Beste gruesse & tight lines (und keine Einmalwobbler)
Ansgar


----------



## Meeresangler_Schwerin (6. Juni 2004)

*AW: Dieses war ein Einmalwobbler... )*



			
				Ansgar schrieb:
			
		

> Habt Ihr so etwas schon mal erlebt?



Das ist wohl schwer zu toppen in der Ostsee. 
Aber nicht schlecht, muß ja ein Hammer Biss gewesen sein.  :a


----------



## wodibo (6. Juni 2004)

*AW: Dieses war ein Einmalwobbler... )*

Nicht ganz so schlimm hab ich das auf Sri Lanka gesehen. Da hat (laut Fischer) ein Barracuda einen 14 cm Wobbler zerbissen. Der mittlere Drilling und die Schaufel waren weg und es waren ziemliche Löcher im Wobbler.
Hab selber noch einen 24iger rumzuliegen der "nur" 3 Löcher von solchen Zähnen hat. Unglaublich was da so im Waser rumschwimmt. Nur gut das da FKK unerwünscht ist :q
Allerdings ist das Teil auf dem Foto wohl kaum zu toppen!


----------



## Ansgar (7. Juni 2004)

*AW: Dieses war ein Einmalwobbler... )*

@Meeresangler Schwerin: 
War nicht so schlimm wie der von 60Pfund den ich in der SCHWANZWURZEL gehakt hatte. Der hat in einer Flucht (so etwas nennt man hier "Screaming Run" )) in ca 3 Sekunden die volle 50er Tiagra W bis auf ein paar Windungen leergezogen. So etwas hatte ich auch noch nicht erlebt. Und der Skipper fragte noch 5 Sekunden vorher, ob ich meinen Gimbal anhatte.

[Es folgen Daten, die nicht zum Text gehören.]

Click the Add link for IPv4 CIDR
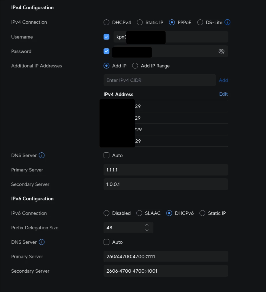 click(223, 80)
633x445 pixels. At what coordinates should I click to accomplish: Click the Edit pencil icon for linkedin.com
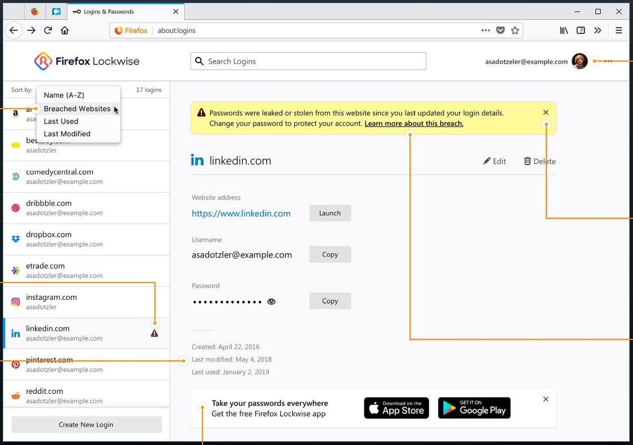494,161
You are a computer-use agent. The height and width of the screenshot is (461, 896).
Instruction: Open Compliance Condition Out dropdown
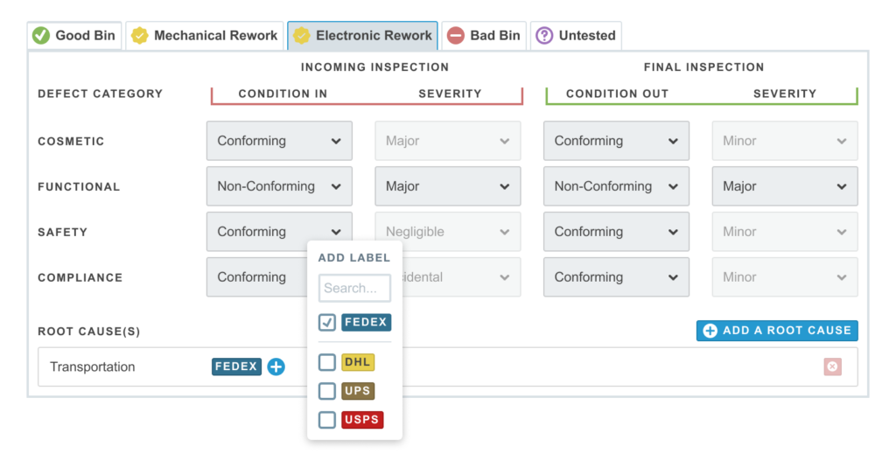pos(616,277)
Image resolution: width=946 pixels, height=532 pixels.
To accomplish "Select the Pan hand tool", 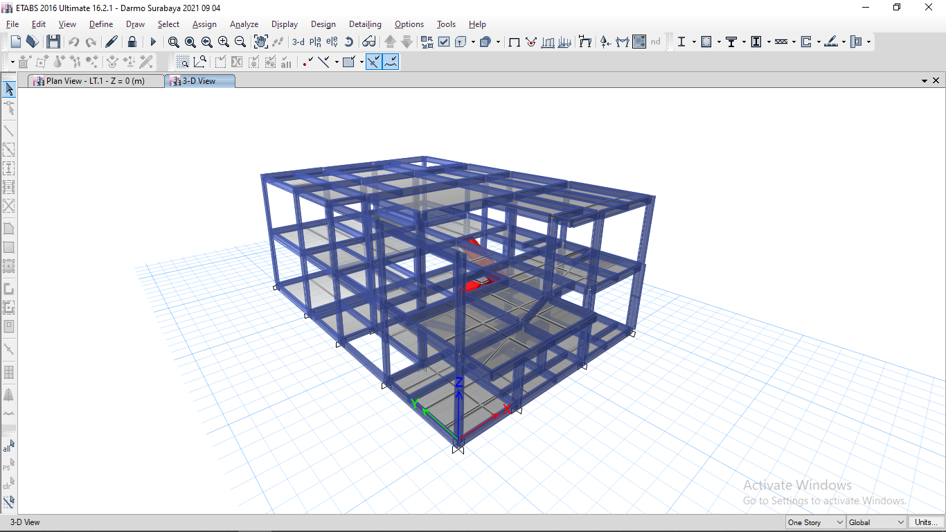I will tap(260, 42).
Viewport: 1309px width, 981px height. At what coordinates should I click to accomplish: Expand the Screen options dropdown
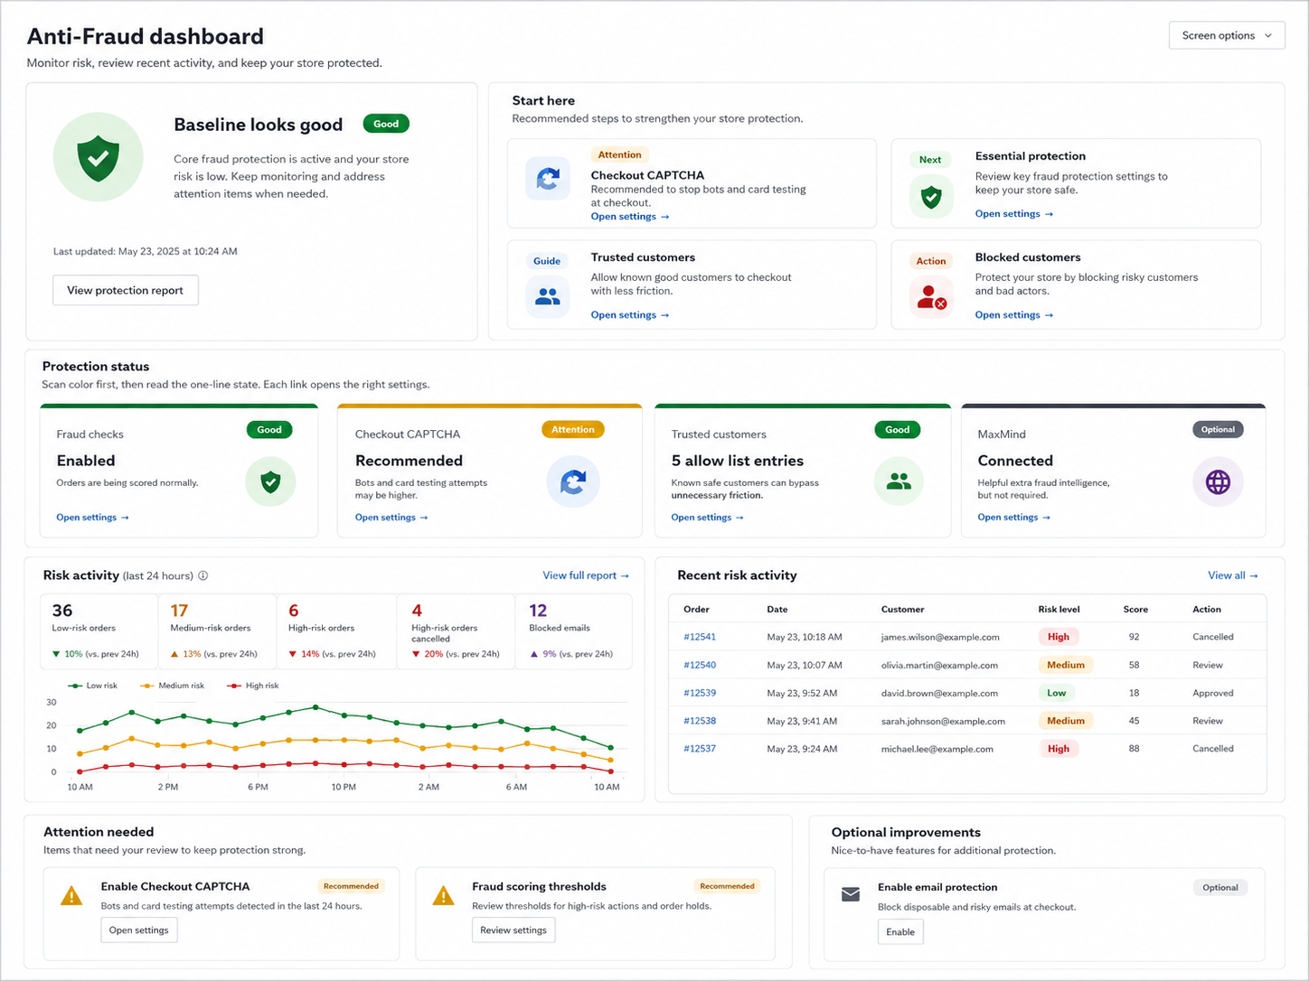1227,35
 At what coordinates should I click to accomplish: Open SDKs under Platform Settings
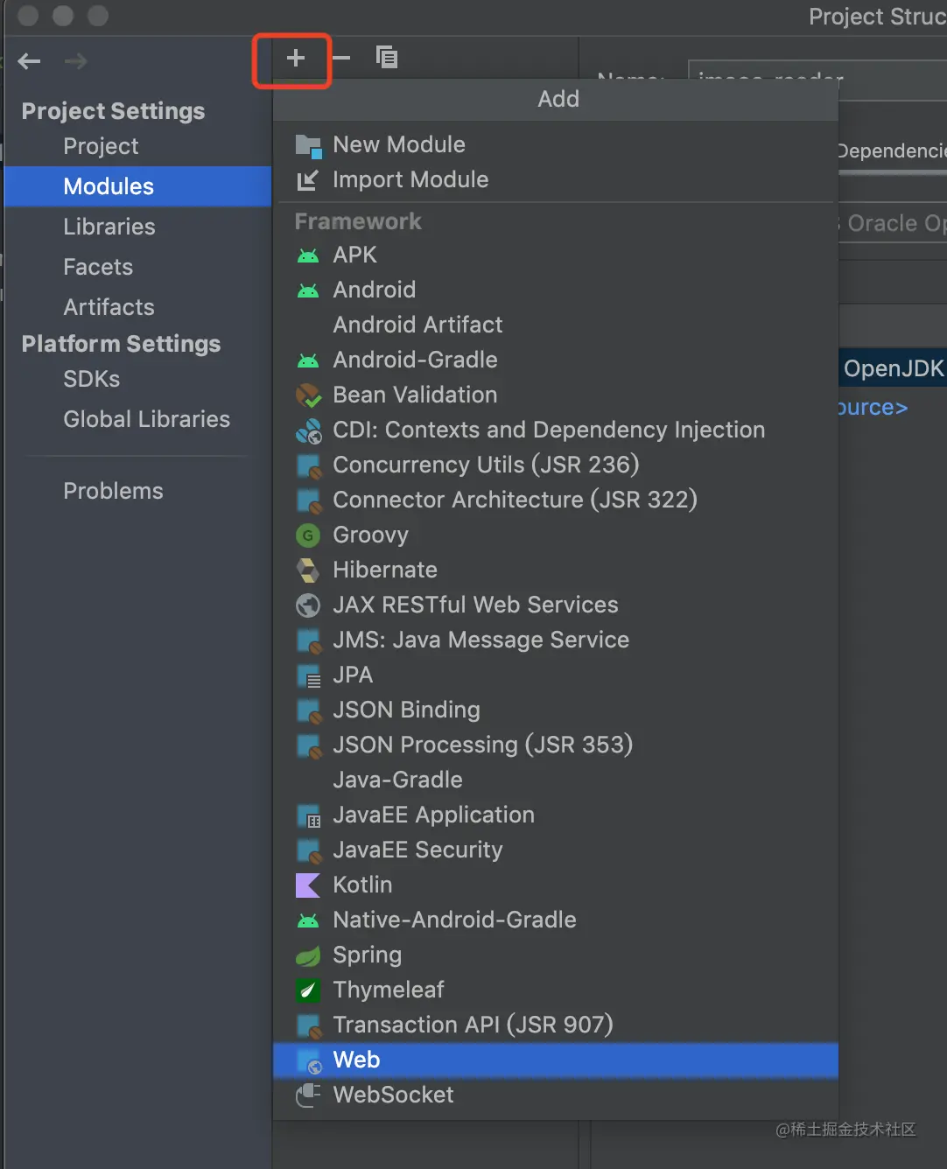point(92,380)
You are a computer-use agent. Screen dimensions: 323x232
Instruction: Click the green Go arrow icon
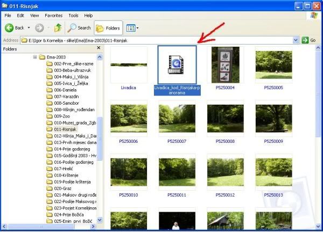click(x=305, y=40)
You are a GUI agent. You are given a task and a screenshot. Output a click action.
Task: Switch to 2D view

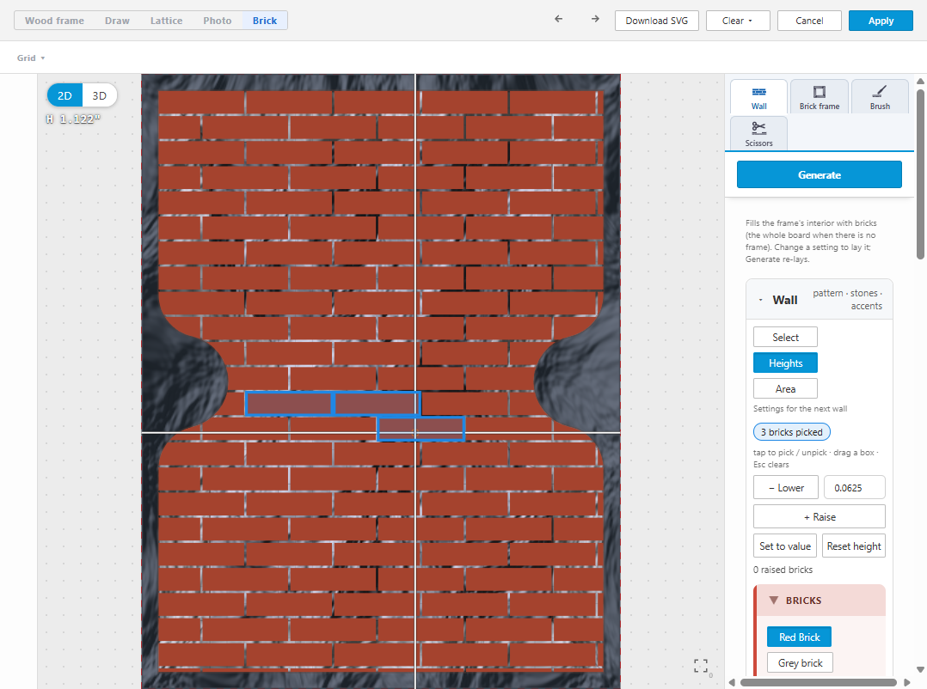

Und ich sagte noch so ganz laessig: "Why, do you expect some action?" ) 
Und in dem Augenblick gab das aber so eine Action, das war nicht mehr feierlich... )
Also der Drill war mit Abstand das fieseste, was mir bisher fischmaessig jemals passiert ist. 

@wodibo:
ich fand das auch echt nicht mehr so ganz wahr... Da kommt der Wobbler so zurueck, wie als haette man den in den Maishaeksler geschoben, die Drillinge ausgerissen... Da war es wieder dieses "Riesenrochen-Drillgefuehl"...

Also, beste Gruesse & tight lines
Ansgar


----------